Living In Oz

Two monks were arguing about a flag. One said, “The flag is moving.”   The other said, “The wind is moving.”  A sage happened to be passing by. He told them, “Not the wind, not the flag; mind is moving.”  – a Zen koan

Freud said that society is a universal human fantasy.  The nations, the cultures, the systems that run our lives exist primarily in our heads.  While social constraints like laws seem to be fixed and real, they only work with the cooperation of the regulated.  In orderly societies, people agree with the idea of obeying the law, and that idea resides in our brains.  There’s a large framework for understanding laws—what makes them acceptable, what makes them fair—that is wholly a mental construct and taught to us from the time we are born.  Laws only work when people share a common fantasy.
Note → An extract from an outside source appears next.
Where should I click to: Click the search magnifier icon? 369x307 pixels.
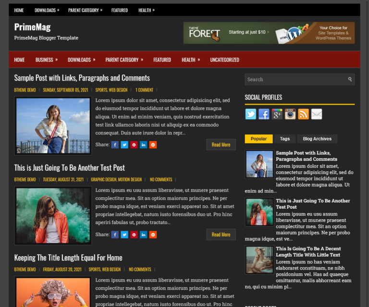tap(350, 80)
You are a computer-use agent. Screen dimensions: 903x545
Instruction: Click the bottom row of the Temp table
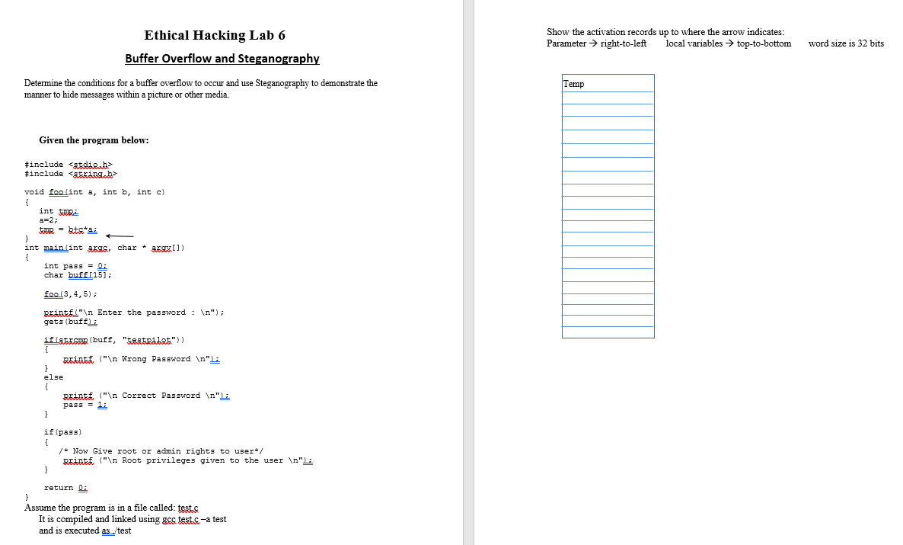coord(608,332)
Syria is a good example of what happens when people stop cooperating.  A lot of Syrians have begun to imagine a different kind of society, and conflicting fantasies cause trouble.  People kill and die for them.  Just ask Marie Antoinette, who liked to fantasize about being a milk maid.  The actual milk maids imagined something else.

To Freud’s thinking, the unconscious part of our mind is always looking to be conscious, to act out its desires, to become real, and so we are beset with dreams, both waking and asleep.  Nighttime dreaming and daytime behaviors are not completely different for Freud, since they come from the same place.  Everything we do is an opportunity for our unconscious to find some release.  For example, our largely unconscious desires for protection and solace lead us to become attached to parent figures, real and imagined.  Whether it be God, or a person, or a leader, we look for someone to make things better.  It’s a way that we project our own needs onto the world, which was Freud’s point in the first place.

Sometimes, the fantastical nature of our social relationships can be disastrous.  Hitler comes to mind, or my first marriage.  Once our unconscious finds an outlet, all kinds of desires come streaming out.

Sometimes those fantasies pull us together.  Religion is a good example.  People congregate around a supernatural father/mother figure.  They enact repeated ceremonies to placate and supplicate.  They share particular beliefs about their benefactor that bind them into groups.

Larger society is the same; Emile Durkheim believed religion was simply society in a different dress.  God-Kings have been replaced by the more abstract concept of constitutional government, but the dynamic is identical.  People give their allegiance to what is essentially an idea, which is connected to a cascading number of other ideas, that eventually make up what it means to be us, as individuals and as Americans.  Even our individuality is distinctively American.  A sense of self isn’t any more substantial than the culture in which we grow up.

For instance, there is no genetic reason that American men are generally more stoic and American women more emotional.  Instead, it is part of how we learn to see ourselves.  We’re acting out concepts we’ve been taught, creating story lines and lifetime narratives according to scripts passed through our culture.  We dream of falling in love and it happens to us.  It doesn’t get more fantastic than that.  The line between fantasy and reality isn’t really there.  We’re always in Oz.

The Oz factor explains why societies evolve over time.  Illusions are malleable mechanisms.  The people who inhabit the mountains where I live have changed much more rapidly than the rocks surrounding them.  Fantasies can shift overnight.  Nothing holds them down beyond a consensus of the affected.  In the 1600s, we burned witches.  We don’t do that anymore.  The practice is no longer agreeable.

Today, we project hatred onto other types.  Gays and lesbians, or Mexicans, or Muslims come to mind, as the culture reflects the darker currents of our hidden selves.   Freud thought our unconscious was basically antisocial and concerned only with itself.  It’s why he was such a pessimist.  If children are not successfully socialized to gratify themselves through the accepted social daydreams, the results are not good.

When I worked in an alcohol rehab, I remember a client who was diagnosed with antisocial personality disorder.  In group sessions, he liked to emit enormously noxious farts.  He must have selected foods he knew would create poison gas.  Afterward, he’d sit back and smile as the room emptied, trailing curses.

At least he was non-violent, which isn’t true for many of the narratives we act out, personally and socially.  Conflicting dreams of dominance and submission flicker through the order of everything, obscuring the better angels of our nature.  But they are only dreams and desires.

Someday maybe we’ll see peace among ourselves.  All it takes is a consensus of the affected.  Right now, peace seems unimaginable, which is the problem in the first place.

And that’s what the koan means to me.


About Bucky Dann

I teach religion, sociology, and psychology at Southwestern Community College in the Smoky Mountains. I have worked in the United Methodist ministry and in the substance abuse field. I possess a Masters of Divinity, a Masters of Philosophy, and a PhD in the sociology of knowledge.